Loren sank to her knees as Sabrine stepped out onto the porch.
—
Darien studied Logan as the werewolf took a seat across from him at the cluttered table in the cramped kitchen. The scarred brown hands that were wrapped around a mug of coffee seemed to have trouble staying still, his fingers constantly tapping the sides of the mug and rotating it back and forth. Printed across the mug in block letters was the phrase,I don’t do Moon-days.
Logan’s eyes flicked over the rim to assess Darien as he took a sip.
Darien assessed him back. He had half a mind to tell Logan what he really thought of the pigsty his house had become. The near-bursting trash bags piled up by the fridge, the animal heart in the sink, the dried-out banana peel that was literally stuck to the tile by his boot. The only thing keeping Darien from saying something rude was the thought that perhaps Logan hadn’t bothered to clean because he was too busy tending to Sabrine.
But he found that he couldn’t hold it back any longer as he said, “Does your neighbourhood not have a garbage collection day?”
Logan looked over his shoulder at the leaning tower of trash. When he turned to face Darien again, he gave him a sheepish smile. “I’ve been busy,” he said.
Darien smirked. “Yeah, busy hoarding trash.”
Logan snorted, though neither of them were in the mood for humour. “Fuck you, Cassel.” He took a sip of his coffee. “You sure I can’t get you anything?”
Darien waved the offer away. “I take it you combed the buildings near the area where you found Sabrine?” The dark-haired half-witch was currently around the corner in the sitting room with Loren and Dallas. The three friends had embraced for a long time, crying tears of happiness, as they were reunited at last.
Logan nodded. “We checked everything. Whoever had her… They cleaned up quickly. Not a thing was left behind.”
Darien drummed his gloved fingers on the coffee-stained tabletop. “I’m assuming you checked for prints?”
“They had magic coating everything, in every building we searched. Not a single surface had one print or a trace of DNA. Whoever is doing this…” He pinched the bridge of his nose, the wolf-skull ring on his middle finger glinting in the kitchen light. “They’ve got money.”
“A lot of people in Angelthene have money, so that doesn’t exactly help us.” Two flies were buzzing noisily around the heart in the kitchen sink. “Are you certain you found Sabrine close to the same place where they were keeping her?”
Logan’s thick brows knitted together. “What’s that supposed to mean?”
“It means her captors might’ve dumped her somewhere else in the city. To perhaps make sure no one could draw connections to thereallocation where they were keeping her.”
The werewolf was shaking his head, his unwashed hair swishing across his shoulders. “Sabrine is certain she hadn’t gotten far when I found her. And her captors didn’t dump her—sheescaped. She told me she jumped from halfway up a skyscraper and landed on a fire escape. I checked every building in the entire district, Darien. Every building with a fire escapeandevery building without one. Every abandoned business and every operating one.”
Darien pursed his lips. “Which district?”

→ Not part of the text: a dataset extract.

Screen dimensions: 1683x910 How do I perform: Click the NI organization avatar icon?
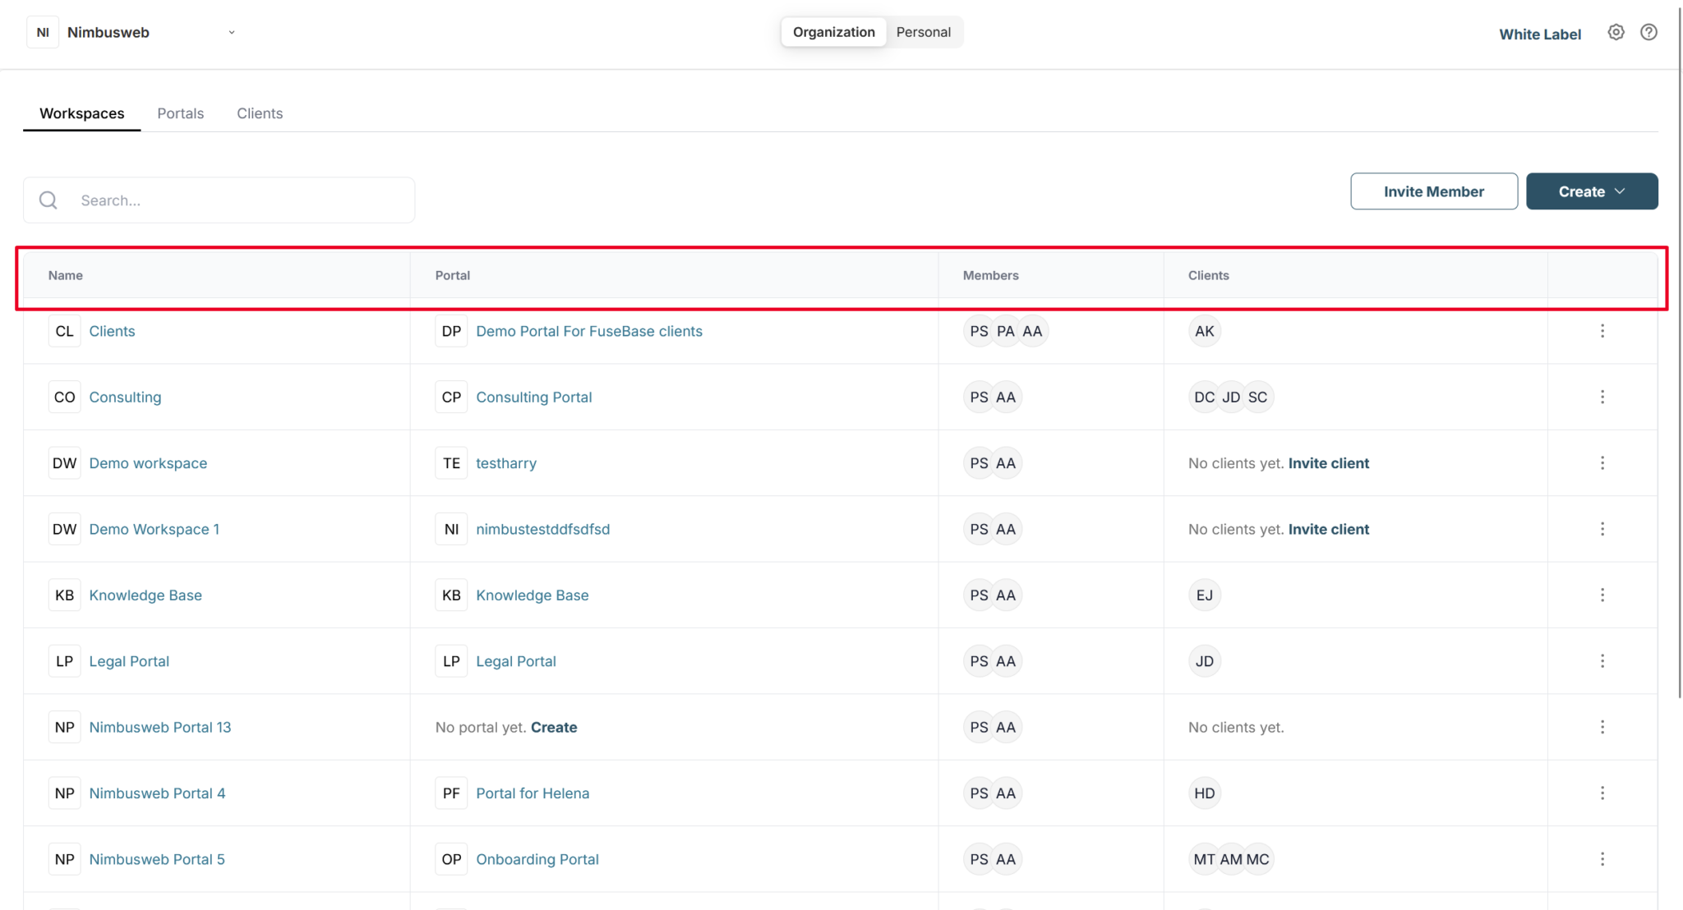click(42, 32)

“Oldtown.” Before Darien could ask for clarification on which part of Angelthene’s former downtown core, Logan said, “Near the Iron Dock and the Bonefish Market.”

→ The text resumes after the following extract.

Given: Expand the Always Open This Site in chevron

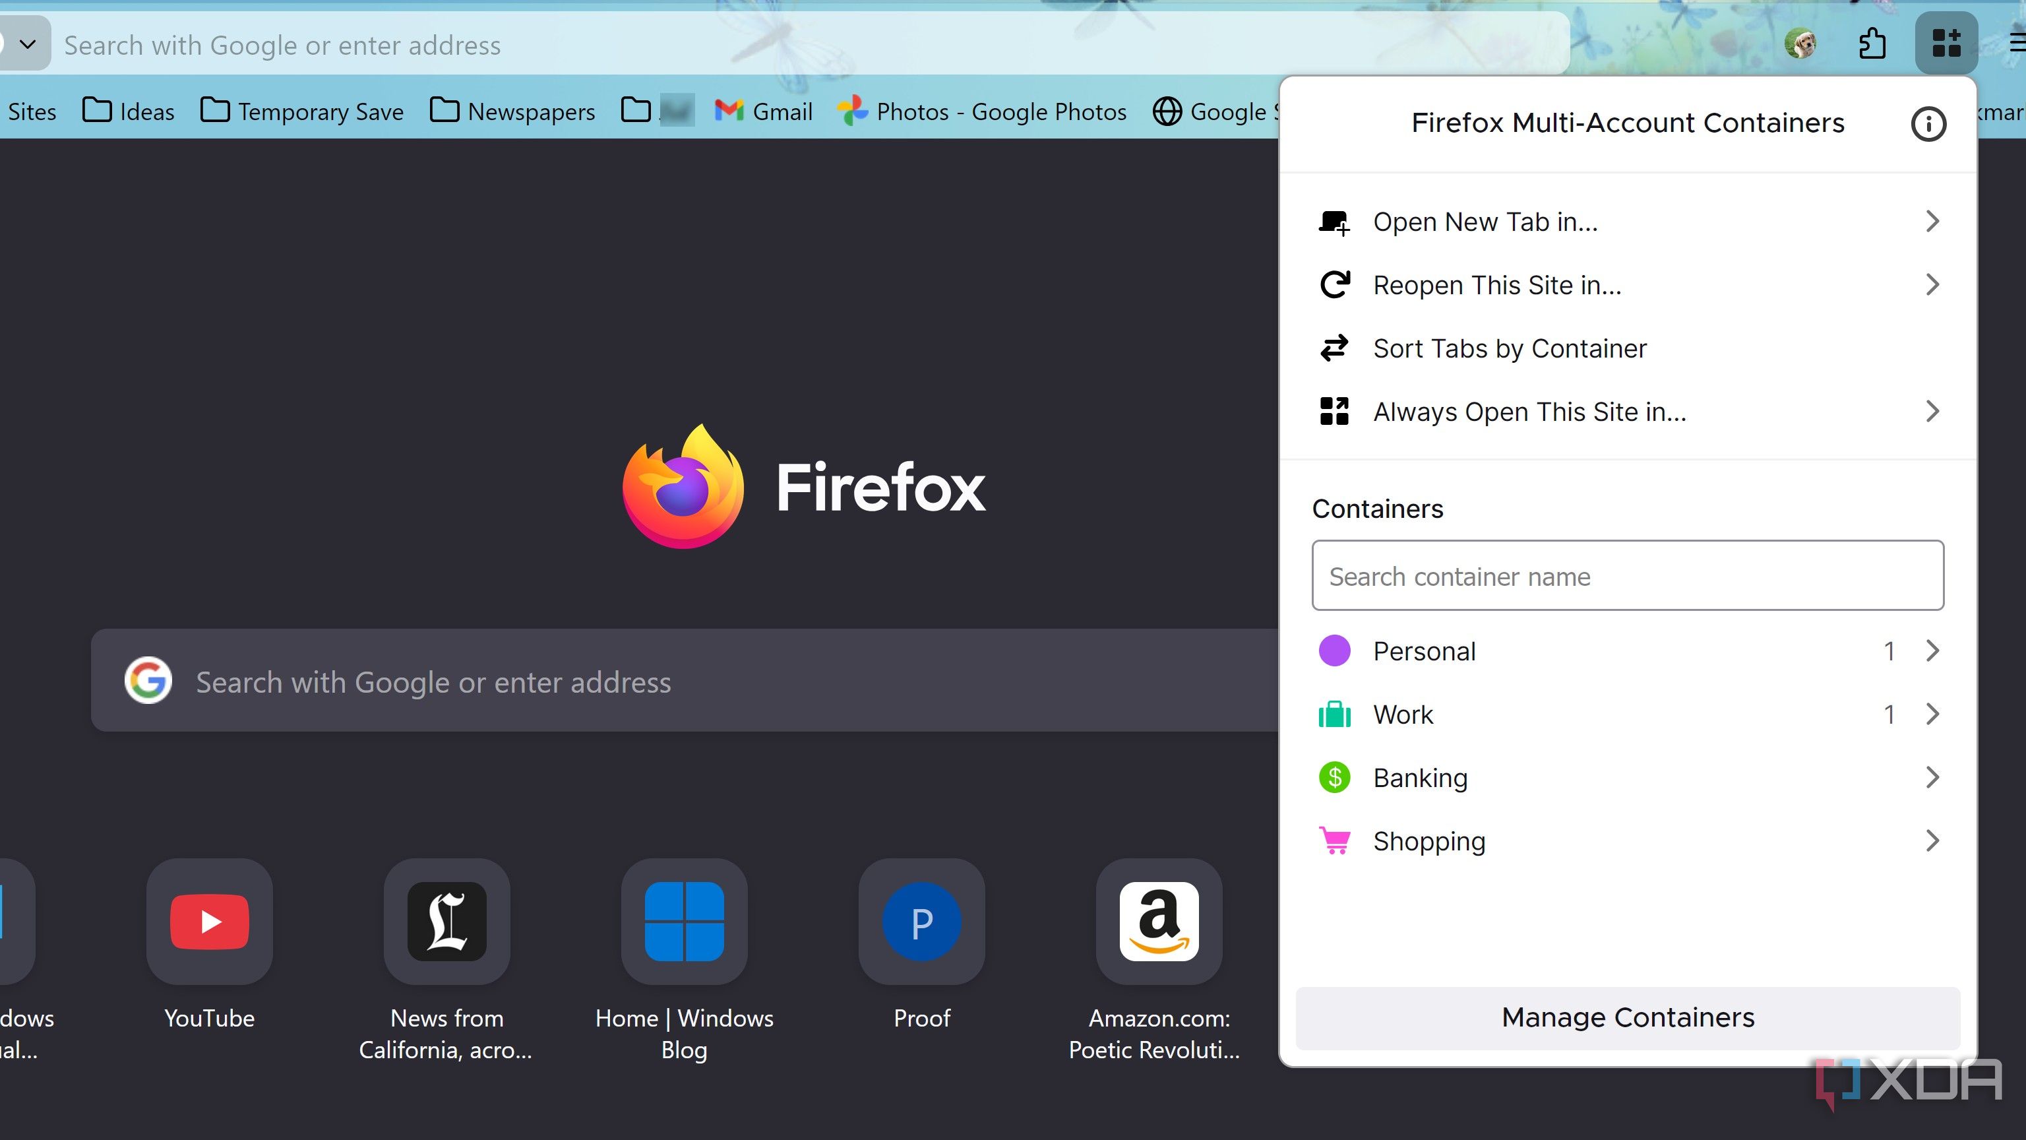Looking at the screenshot, I should pyautogui.click(x=1933, y=411).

“Does Sabrine remember anything from being held captive?”
“Not a thing,” Logan said. “But I had a friend of mine in the medical field come to the house and examine Sabrine after I found her. There wasn’t anything out of the ordinary. Except…”
“What?” Darien prompted.
“Except, when he swabbed her mouth, he found a trace of a plant substance not widely known. He said it was something like…Essence of…bah, I can’t remember. But apparently, it is an ingredient commonly used for concealment spells.”

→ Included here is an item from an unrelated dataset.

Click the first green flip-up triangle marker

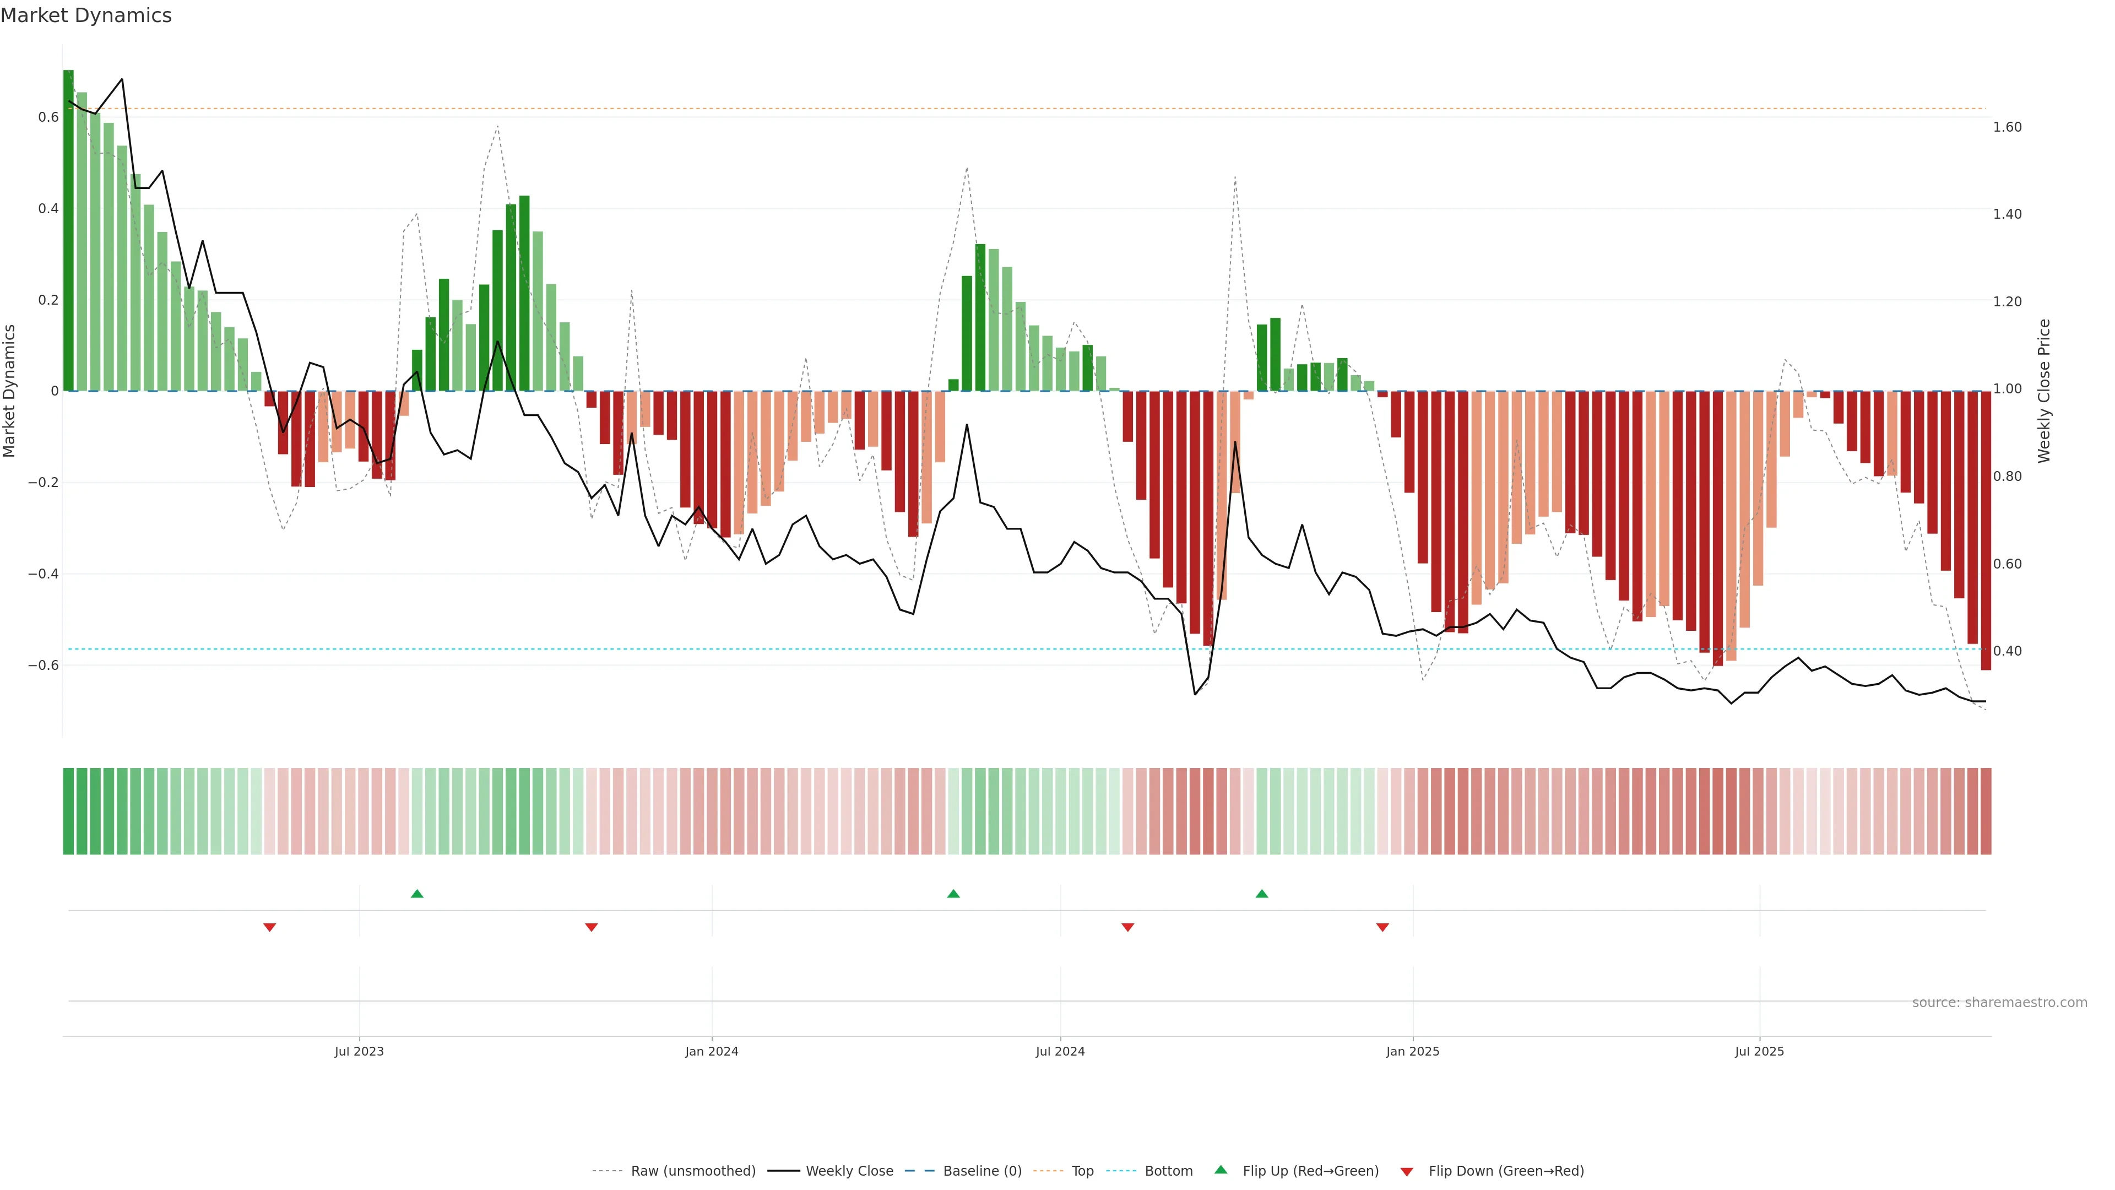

“That’s likely how they were concealing her aura then,” Darien said. No Avertera talismans for these guys. The fact that Sabrine’s aura was now visible meant the plant substance had likely worn off sometime after she’d managed to escape her captors.
Logan was pursing his lips in thought. “Come to think of it, there were two substances. But my friend—Oren is his name—couldn’t identify the second. The trace of it was far to miniscule.”
“Any chance you could get a hold of your friend and see if he can give me the sample he took? I’d like to confirm which plant it was and see if I can figure out the second one.”
Logan shifted in his seat. “I can try, but he did me a favor by coming to check on Sabrine without taking the situation to law enforcement. If he decided to dispose of any evidence to cover his ass, then you’re on your own.”
Darien would have to accept that. “Alright.” He nodded. “Do whatever you can.”
They sat in silence for several minutes, the hum of the refrigerator and the hushed voices of the girls in the sitting room the only sounds.
“I’m afraid Chrysantha’s dead, Darien. She’s been missing longer than Sabrine.” Logan swallowed, a sheen of sweat coating his face. “And when I found Sabrine, she was so close to death that I…I had to change her.”